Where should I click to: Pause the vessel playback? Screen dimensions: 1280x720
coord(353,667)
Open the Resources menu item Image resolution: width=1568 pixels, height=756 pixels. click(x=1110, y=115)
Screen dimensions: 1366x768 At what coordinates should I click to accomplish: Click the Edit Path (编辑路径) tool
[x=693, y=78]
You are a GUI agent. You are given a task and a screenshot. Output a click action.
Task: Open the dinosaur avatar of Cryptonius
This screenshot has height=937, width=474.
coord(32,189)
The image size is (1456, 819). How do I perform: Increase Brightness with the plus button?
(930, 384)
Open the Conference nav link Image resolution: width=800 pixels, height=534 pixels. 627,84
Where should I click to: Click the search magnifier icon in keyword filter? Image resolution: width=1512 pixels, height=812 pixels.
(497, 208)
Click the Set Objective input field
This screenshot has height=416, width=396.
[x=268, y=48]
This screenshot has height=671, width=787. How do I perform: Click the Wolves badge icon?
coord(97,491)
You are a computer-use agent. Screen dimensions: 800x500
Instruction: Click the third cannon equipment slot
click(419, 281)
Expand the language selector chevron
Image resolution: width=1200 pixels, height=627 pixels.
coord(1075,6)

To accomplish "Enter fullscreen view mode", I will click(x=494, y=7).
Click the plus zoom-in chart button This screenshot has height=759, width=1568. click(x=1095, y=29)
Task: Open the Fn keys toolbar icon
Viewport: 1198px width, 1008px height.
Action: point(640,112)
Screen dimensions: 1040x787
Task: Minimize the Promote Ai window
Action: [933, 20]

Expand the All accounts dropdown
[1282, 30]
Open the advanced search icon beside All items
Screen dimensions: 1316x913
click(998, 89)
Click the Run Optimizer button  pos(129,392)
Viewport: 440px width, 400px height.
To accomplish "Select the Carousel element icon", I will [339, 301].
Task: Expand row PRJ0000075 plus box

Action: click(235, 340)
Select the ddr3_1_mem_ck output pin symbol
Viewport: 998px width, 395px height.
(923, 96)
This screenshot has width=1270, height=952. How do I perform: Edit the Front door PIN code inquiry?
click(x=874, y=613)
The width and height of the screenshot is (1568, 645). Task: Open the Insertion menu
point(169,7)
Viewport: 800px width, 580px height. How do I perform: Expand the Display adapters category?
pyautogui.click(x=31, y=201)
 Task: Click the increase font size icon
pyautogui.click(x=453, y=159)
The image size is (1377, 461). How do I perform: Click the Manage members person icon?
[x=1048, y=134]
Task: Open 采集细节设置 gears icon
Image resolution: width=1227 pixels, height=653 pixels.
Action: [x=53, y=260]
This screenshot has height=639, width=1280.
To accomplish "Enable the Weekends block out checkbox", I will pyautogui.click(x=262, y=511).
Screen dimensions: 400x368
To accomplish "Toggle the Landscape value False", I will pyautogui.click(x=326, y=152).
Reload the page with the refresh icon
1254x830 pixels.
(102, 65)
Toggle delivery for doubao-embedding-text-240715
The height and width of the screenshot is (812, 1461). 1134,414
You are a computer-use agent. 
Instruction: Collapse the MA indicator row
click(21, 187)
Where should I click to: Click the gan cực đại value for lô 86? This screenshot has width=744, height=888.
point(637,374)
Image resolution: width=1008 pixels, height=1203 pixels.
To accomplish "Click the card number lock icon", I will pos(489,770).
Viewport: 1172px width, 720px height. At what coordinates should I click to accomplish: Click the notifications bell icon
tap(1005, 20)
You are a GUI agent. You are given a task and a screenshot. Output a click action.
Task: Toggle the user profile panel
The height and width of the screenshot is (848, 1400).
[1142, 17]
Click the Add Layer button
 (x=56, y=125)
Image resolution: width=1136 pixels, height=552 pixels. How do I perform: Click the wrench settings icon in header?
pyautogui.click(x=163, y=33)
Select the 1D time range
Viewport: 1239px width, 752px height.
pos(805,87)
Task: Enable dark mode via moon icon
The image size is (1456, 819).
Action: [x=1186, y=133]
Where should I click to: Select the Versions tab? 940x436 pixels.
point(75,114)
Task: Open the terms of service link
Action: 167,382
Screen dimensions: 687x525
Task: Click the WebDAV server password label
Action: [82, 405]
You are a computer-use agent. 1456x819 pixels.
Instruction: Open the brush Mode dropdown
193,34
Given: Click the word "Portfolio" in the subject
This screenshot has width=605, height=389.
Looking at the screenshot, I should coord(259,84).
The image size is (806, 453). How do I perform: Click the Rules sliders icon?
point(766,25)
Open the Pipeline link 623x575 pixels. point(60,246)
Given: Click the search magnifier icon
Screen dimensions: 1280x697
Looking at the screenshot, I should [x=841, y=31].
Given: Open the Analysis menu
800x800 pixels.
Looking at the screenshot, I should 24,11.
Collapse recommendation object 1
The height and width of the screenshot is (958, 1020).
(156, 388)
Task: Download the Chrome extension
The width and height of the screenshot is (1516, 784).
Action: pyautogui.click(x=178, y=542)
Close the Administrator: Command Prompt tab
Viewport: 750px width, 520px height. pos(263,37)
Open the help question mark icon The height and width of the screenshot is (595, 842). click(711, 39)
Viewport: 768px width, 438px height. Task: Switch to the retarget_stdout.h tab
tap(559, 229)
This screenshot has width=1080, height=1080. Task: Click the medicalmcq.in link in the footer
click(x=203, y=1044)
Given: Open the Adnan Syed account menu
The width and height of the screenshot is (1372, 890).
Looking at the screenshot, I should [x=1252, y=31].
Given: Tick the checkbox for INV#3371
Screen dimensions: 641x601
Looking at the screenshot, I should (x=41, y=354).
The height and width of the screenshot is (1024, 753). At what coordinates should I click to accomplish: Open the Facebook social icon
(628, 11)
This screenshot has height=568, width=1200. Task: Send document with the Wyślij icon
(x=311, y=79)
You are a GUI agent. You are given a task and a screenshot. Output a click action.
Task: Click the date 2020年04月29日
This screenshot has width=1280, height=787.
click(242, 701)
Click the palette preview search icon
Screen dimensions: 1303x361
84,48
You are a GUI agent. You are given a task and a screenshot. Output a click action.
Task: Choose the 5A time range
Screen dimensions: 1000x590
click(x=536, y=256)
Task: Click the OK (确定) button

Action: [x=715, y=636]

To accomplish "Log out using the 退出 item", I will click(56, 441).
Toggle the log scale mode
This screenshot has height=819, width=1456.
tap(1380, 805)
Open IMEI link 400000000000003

# Instructions to follow
Can you reproduce all of the data above line for line, exactly as it appears?

# Solution for this problem
Where should I click to: Pause the vessel playback? Screen dimensions: 1280x720
coord(353,667)
Open the Resources menu item Image resolution: width=1568 pixels, height=756 pixels. click(x=1110, y=115)
Screen dimensions: 1366x768 At what coordinates should I click to accomplish: Click the Edit Path (编辑路径) tool
[x=693, y=78]
You are a GUI agent. You are given a task and a screenshot. Output a click action.
Task: Open the dinosaur avatar of Cryptonius
This screenshot has height=937, width=474.
coord(32,189)
The image size is (1456, 819). How do I perform: Increase Brightness with the plus button?
(930, 384)
Open the Conference nav link Image resolution: width=800 pixels, height=534 pixels. 627,84
Where should I click to: Click the search magnifier icon in keyword filter? Image resolution: width=1512 pixels, height=812 pixels.
(497, 208)
Click the Set Objective input field
This screenshot has height=416, width=396.
[x=268, y=48]
This screenshot has height=671, width=787. How do I perform: Click the Wolves badge icon?
coord(97,491)
You are a computer-use agent. Screen dimensions: 800x500
Instruction: Click the third cannon equipment slot
click(419, 281)
Expand the language selector chevron
Image resolution: width=1200 pixels, height=627 pixels.
coord(1075,6)

To accomplish "Enter fullscreen view mode", I will click(x=494, y=7).
Click the plus zoom-in chart button This screenshot has height=759, width=1568. click(x=1095, y=29)
Task: Open the Fn keys toolbar icon
Viewport: 1198px width, 1008px height.
Action: point(640,112)
Screen dimensions: 1040x787
Task: Minimize the Promote Ai window
Action: [933, 20]

Expand the All accounts dropdown
[1282, 30]
Open the advanced search icon beside All items
Screen dimensions: 1316x913
click(998, 89)
Click the Run Optimizer button  pos(129,392)
Viewport: 440px width, 400px height.
To accomplish "Select the Carousel element icon", I will [339, 301].
Task: Expand row PRJ0000075 plus box

Action: click(235, 340)
Select the ddr3_1_mem_ck output pin symbol
Viewport: 998px width, 395px height.
(923, 96)
This screenshot has width=1270, height=952. How do I perform: Edit the Front door PIN code inquiry?
click(x=874, y=613)
The width and height of the screenshot is (1568, 645). Task: Open the Insertion menu
point(169,7)
Viewport: 800px width, 580px height. How do I perform: Expand the Display adapters category?
pyautogui.click(x=31, y=201)
 Task: Click the increase font size icon
pyautogui.click(x=453, y=159)
The image size is (1377, 461). How do I perform: Click the Manage members person icon?
[x=1048, y=134]
Task: Open 采集细节设置 gears icon
Image resolution: width=1227 pixels, height=653 pixels.
Action: [x=53, y=260]
This screenshot has height=639, width=1280.
To accomplish "Enable the Weekends block out checkbox", I will pyautogui.click(x=262, y=511).
Screen dimensions: 400x368
To accomplish "Toggle the Landscape value False", I will pyautogui.click(x=326, y=152).
Reload the page with the refresh icon
1254x830 pixels.
(102, 65)
Toggle delivery for doubao-embedding-text-240715
The height and width of the screenshot is (812, 1461). 1134,414
You are a computer-use agent. 
Instruction: Collapse the MA indicator row
click(21, 187)
Where should I click to: Click the gan cực đại value for lô 86? This screenshot has width=744, height=888.
point(637,374)
Image resolution: width=1008 pixels, height=1203 pixels.
To accomplish "Click the card number lock icon", I will pos(489,770).
Viewport: 1172px width, 720px height. At what coordinates should I click to accomplish: Click the notifications bell icon
tap(1005, 20)
You are a GUI agent. You are given a task and a screenshot. Output a click action.
Task: Toggle the user profile panel
The height and width of the screenshot is (848, 1400).
[1142, 17]
Click the Add Layer button
 (x=56, y=125)
Image resolution: width=1136 pixels, height=552 pixels. How do I perform: Click the wrench settings icon in header?
pyautogui.click(x=163, y=33)
Select the 1D time range
Viewport: 1239px width, 752px height.
pos(805,87)
Task: Enable dark mode via moon icon
The image size is (1456, 819).
Action: [x=1186, y=133]
Where should I click to: Select the Versions tab? 940x436 pixels.
point(75,114)
Task: Open the terms of service link
Action: 167,382
Screen dimensions: 687x525
Task: Click the WebDAV server password label
Action: [82, 405]
You are a computer-use agent. 1456x819 pixels.
Instruction: Open the brush Mode dropdown
193,34
Given: Click the word "Portfolio" in the subject
This screenshot has width=605, height=389.
Looking at the screenshot, I should coord(259,84).
The image size is (806, 453). How do I perform: Click the Rules sliders icon?
point(766,25)
Open the Pipeline link 623x575 pixels. point(60,246)
Given: Click the search magnifier icon
Screen dimensions: 1280x697
Looking at the screenshot, I should [x=841, y=31].
Given: Open the Analysis menu
800x800 pixels.
Looking at the screenshot, I should 24,11.
Collapse recommendation object 1
The height and width of the screenshot is (958, 1020).
(156, 388)
Task: Download the Chrome extension
The width and height of the screenshot is (1516, 784).
Action: pyautogui.click(x=178, y=542)
Close the Administrator: Command Prompt tab
Viewport: 750px width, 520px height. pos(263,37)
Open the help question mark icon The height and width of the screenshot is (595, 842). click(711, 39)
Viewport: 768px width, 438px height. Task: Switch to the retarget_stdout.h tab
tap(559, 229)
This screenshot has width=1080, height=1080. Task: Click the medicalmcq.in link in the footer
click(x=203, y=1044)
Given: Open the Adnan Syed account menu
The width and height of the screenshot is (1372, 890).
Looking at the screenshot, I should [x=1252, y=31].
Given: Tick the checkbox for INV#3371
Screen dimensions: 641x601
Looking at the screenshot, I should (x=41, y=354).
The height and width of the screenshot is (1024, 753). At what coordinates should I click to accomplish: Open the Facebook social icon
(628, 11)
This screenshot has height=568, width=1200. Task: Send document with the Wyślij icon
(x=311, y=79)
You are a GUI agent. You are given a task and a screenshot. Output a click action.
Task: Click the date 2020年04月29日
This screenshot has width=1280, height=787.
click(242, 701)
Click the palette preview search icon
Screen dimensions: 1303x361
84,48
You are a GUI agent. You are given a task and a screenshot. Output a click action.
Task: Choose the 5A time range
Screen dimensions: 1000x590
click(x=536, y=256)
Task: Click the OK (确定) button

Action: [x=715, y=636]

To accomplish "Log out using the 退出 item", I will click(56, 441).
Toggle the log scale mode
This screenshot has height=819, width=1456.
tap(1380, 805)
Open IMEI link 400000000000003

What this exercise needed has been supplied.